En mettant en marche le programme national de développement de la filière palmier à huile, le gouvernement du Bénin veut accompagner les acteurs de cette filière à reprendre l’entier contrôle de la production d’huile de palme. Et pour un meilleur rendement, il faut une amélioration qualitative des plants de semence. Bien qu’on puisse trouver beaucoup de différences dans les méthodes de production de l’huile de palme, d’un pays à l’autre, mais aussi dans chaque pays, il est possible de rendre plus productifs les plants. Cette amélioration passe par la performance de la filière palmier à huile avec l’installation d’au moins 25 000 nouveaux hectares, l’amélioration d’au moins 20 % du rendement moyen en cette année 2025 et l’amélioration de la transformation par la raffinerie et la savonnerie pour la satisfaction du marché national, voire régional. La vision du gouvernement pour l filière est que d’ici 2030, le niveau de vente de l’huile de palme, de l’huile de palmiste et des savons dérivés produits selon les normes de durabilité au Bénin s’accroisse de 50 % sur le marché national et dans la sous-région ouest-africaine. Pour le ministre Gaston Dossouhoui, il est temps qu’au Bénin, le palmier à huile renaisse de ses cendres et retrouve pour le bonheur de notre économie.
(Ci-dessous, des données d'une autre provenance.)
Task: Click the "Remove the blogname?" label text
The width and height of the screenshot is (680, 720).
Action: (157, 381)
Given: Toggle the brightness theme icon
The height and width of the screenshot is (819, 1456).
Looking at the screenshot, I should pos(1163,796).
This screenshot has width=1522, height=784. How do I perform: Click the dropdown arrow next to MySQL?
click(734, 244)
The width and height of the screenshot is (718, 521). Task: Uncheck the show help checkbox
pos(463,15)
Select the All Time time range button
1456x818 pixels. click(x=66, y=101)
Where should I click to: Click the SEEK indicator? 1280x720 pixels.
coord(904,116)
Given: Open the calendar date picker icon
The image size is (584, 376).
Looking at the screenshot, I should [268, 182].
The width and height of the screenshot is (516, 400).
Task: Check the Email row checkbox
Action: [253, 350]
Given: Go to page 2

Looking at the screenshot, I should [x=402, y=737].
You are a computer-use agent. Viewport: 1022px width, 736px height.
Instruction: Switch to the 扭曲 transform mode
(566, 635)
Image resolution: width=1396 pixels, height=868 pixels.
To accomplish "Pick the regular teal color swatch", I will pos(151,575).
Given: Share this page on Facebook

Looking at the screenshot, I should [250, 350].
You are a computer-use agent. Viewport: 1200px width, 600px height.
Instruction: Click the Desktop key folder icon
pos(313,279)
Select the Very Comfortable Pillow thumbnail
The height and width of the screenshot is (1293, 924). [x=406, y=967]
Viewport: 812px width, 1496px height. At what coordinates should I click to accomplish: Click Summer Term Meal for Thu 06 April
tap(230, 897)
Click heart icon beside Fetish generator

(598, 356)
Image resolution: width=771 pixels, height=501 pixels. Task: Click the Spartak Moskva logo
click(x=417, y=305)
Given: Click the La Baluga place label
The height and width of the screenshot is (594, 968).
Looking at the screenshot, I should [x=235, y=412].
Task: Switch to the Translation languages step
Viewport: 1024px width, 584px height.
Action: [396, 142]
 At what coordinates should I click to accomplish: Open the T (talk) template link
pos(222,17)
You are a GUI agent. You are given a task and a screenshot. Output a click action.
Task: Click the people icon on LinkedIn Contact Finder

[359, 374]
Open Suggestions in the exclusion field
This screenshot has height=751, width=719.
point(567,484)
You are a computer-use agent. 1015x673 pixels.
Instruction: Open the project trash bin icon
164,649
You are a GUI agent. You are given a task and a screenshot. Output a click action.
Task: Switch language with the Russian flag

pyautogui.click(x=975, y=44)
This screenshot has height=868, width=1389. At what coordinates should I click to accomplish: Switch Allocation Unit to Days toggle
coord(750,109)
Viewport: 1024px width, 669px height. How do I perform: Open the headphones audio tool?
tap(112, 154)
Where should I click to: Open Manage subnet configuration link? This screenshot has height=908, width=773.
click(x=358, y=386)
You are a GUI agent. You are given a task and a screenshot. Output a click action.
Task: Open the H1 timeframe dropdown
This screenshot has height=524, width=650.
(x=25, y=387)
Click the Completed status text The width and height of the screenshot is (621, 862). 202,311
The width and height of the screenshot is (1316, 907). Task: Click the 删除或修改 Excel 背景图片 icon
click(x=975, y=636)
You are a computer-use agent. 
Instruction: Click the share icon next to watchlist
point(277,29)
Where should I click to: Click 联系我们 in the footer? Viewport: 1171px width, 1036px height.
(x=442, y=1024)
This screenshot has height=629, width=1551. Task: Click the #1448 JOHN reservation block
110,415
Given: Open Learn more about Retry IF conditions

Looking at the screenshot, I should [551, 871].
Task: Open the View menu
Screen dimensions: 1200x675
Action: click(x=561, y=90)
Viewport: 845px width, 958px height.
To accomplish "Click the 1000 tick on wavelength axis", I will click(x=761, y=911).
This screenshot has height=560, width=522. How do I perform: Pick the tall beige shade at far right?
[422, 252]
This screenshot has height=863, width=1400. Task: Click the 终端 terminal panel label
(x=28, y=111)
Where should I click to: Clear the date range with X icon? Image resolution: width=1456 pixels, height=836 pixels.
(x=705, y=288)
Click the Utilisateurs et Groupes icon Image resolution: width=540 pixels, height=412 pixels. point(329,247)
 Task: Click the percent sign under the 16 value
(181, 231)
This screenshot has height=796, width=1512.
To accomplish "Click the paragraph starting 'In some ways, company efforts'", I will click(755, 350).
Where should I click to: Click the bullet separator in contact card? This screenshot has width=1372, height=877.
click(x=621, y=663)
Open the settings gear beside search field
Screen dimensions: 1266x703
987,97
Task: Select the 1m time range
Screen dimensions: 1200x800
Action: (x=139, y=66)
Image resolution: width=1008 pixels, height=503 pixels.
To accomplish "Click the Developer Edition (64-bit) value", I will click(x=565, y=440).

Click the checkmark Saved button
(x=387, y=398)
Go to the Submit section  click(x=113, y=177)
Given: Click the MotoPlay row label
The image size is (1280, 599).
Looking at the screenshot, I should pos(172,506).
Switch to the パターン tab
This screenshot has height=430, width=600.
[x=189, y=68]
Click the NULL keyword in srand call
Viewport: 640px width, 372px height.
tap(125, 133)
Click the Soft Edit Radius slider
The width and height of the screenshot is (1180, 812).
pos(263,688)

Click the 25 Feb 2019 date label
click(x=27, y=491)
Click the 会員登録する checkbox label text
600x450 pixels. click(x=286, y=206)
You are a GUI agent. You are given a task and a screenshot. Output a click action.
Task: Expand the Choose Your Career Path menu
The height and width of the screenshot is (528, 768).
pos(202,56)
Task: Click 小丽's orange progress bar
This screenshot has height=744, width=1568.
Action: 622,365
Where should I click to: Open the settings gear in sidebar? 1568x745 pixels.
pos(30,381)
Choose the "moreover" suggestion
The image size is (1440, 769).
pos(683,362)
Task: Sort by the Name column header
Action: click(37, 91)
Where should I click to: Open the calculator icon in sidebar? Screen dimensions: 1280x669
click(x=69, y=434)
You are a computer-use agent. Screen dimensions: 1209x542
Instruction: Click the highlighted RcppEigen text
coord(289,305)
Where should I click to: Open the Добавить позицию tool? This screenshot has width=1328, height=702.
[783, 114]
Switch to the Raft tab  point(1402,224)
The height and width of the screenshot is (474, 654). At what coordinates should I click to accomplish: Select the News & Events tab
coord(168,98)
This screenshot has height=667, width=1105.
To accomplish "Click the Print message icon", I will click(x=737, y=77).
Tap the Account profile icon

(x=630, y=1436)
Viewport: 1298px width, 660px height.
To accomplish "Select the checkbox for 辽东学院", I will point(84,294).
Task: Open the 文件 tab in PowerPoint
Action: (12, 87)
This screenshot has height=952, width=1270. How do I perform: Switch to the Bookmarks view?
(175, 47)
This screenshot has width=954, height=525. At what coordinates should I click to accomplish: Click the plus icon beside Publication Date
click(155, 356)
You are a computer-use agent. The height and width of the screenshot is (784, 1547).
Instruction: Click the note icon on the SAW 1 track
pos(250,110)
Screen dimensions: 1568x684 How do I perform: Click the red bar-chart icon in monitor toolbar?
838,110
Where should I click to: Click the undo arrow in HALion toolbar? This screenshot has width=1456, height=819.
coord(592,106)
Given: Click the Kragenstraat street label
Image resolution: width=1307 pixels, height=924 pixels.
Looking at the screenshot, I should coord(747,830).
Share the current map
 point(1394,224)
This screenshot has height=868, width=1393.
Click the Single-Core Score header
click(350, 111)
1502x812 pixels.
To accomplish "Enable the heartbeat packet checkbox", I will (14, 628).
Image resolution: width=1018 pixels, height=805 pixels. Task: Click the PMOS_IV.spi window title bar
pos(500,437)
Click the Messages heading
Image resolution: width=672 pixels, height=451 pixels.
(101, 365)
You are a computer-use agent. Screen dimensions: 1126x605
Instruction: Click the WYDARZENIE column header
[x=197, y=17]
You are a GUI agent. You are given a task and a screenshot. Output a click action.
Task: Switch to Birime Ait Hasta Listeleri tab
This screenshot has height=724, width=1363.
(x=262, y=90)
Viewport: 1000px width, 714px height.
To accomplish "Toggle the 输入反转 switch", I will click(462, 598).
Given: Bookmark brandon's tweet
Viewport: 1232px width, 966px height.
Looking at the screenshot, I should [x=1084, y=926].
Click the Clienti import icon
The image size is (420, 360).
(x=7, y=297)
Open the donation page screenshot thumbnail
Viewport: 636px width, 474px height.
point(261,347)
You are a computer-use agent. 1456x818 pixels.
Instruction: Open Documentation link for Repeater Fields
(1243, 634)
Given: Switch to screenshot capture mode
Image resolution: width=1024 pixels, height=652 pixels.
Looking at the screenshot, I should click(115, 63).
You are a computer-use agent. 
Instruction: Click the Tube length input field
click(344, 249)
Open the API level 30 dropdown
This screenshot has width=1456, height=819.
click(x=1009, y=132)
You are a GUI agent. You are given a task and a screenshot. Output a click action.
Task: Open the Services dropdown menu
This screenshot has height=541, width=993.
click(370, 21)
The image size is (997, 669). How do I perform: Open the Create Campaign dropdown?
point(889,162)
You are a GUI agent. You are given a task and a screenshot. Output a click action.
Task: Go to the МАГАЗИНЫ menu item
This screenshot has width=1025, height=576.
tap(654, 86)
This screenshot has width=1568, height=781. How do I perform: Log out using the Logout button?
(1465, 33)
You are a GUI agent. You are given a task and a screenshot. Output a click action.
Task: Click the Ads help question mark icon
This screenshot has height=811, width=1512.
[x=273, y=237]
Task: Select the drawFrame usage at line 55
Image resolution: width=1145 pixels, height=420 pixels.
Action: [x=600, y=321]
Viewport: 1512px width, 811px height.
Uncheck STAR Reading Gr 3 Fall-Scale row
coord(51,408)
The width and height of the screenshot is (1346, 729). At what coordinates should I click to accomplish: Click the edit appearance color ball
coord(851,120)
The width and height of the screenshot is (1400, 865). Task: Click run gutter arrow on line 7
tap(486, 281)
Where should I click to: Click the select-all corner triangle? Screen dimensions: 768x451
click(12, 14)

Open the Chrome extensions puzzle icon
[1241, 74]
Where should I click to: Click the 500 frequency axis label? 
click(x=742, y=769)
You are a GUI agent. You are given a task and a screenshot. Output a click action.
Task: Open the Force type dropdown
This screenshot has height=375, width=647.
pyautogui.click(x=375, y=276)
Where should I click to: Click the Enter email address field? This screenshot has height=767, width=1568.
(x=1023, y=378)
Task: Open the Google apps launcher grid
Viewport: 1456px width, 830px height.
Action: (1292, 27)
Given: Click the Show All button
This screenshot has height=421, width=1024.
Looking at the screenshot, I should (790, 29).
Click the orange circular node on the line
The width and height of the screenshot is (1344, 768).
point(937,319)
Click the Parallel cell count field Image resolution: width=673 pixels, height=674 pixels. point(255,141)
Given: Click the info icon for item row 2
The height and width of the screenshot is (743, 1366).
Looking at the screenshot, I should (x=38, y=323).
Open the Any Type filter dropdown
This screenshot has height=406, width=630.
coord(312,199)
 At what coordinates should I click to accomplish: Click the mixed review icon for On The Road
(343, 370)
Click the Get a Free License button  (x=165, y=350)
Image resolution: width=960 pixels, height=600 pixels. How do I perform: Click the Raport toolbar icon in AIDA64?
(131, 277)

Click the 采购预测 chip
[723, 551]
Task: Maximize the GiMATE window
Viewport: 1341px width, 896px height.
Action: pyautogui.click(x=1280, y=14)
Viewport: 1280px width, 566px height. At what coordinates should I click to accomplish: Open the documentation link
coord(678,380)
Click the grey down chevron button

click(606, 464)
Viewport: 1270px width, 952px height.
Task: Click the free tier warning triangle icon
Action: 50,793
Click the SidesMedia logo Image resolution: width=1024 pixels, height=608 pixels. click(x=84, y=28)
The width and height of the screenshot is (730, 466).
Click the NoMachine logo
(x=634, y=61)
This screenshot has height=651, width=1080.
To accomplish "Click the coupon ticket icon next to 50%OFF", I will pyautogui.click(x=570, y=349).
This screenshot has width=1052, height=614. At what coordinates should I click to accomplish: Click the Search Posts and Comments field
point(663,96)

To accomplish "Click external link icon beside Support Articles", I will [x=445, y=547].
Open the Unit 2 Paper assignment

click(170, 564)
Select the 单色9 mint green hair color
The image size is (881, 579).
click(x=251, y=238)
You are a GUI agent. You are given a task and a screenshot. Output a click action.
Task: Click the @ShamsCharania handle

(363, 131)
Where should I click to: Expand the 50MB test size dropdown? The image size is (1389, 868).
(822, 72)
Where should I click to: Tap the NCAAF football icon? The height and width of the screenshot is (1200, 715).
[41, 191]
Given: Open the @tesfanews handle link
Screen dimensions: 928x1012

L’huile de palme, un allié pour la peau et la santé
L’huile de palme, également appelée Elaeis guineensis, provient de la chair du fruit du palmier à huile. Contrairement à l’huile palmiste, issue du noyau du fruit, l’huile de palme est plus largement utilisée. Sa teneur en bêta-carotène lui confère une couleur rouge caractéristique. Elle occupe une place prépondérante dans divers secteurs. Selon des experts, elle représente 80 % des huiles en agroalimentaire et 24 % dans les cosmétiques. Malgré les débats autour de ses effets sur la santé, l’huile de palme possède des propriétés bénéfiques souvent sous-estimées. Grâce à sa richesse en vitamines A et E, l’industrie cosmétique apprécie l’huile de palme pour son rôle hydratant et anti-âge. Les nutritionnistes s’accordent également à dire que la consommation modérée d’huile de palme peut avoir des effets positifs sur le système immunitaire. Le tocotriénol, un composant de la vitamine E, préviendrait certains cancers et protégerait les cellules du cerveau.
Des acides gras
Si l’huile de palme est souvent pointée du doigt pour sa teneur en acides gras saturés, elle reste moins saturée que l’huile de coco. Cette dernière en contient jusqu’à 90 %. Les spécialistes de la nutrition privilégient souvent l’huile d’olive, d’arachide ou de soja, qui contiennent moins de 20 % d’acides gras saturés. Certains experts recommandent d’alterner différents types d’huiles pour équilibrer les apports en graisses.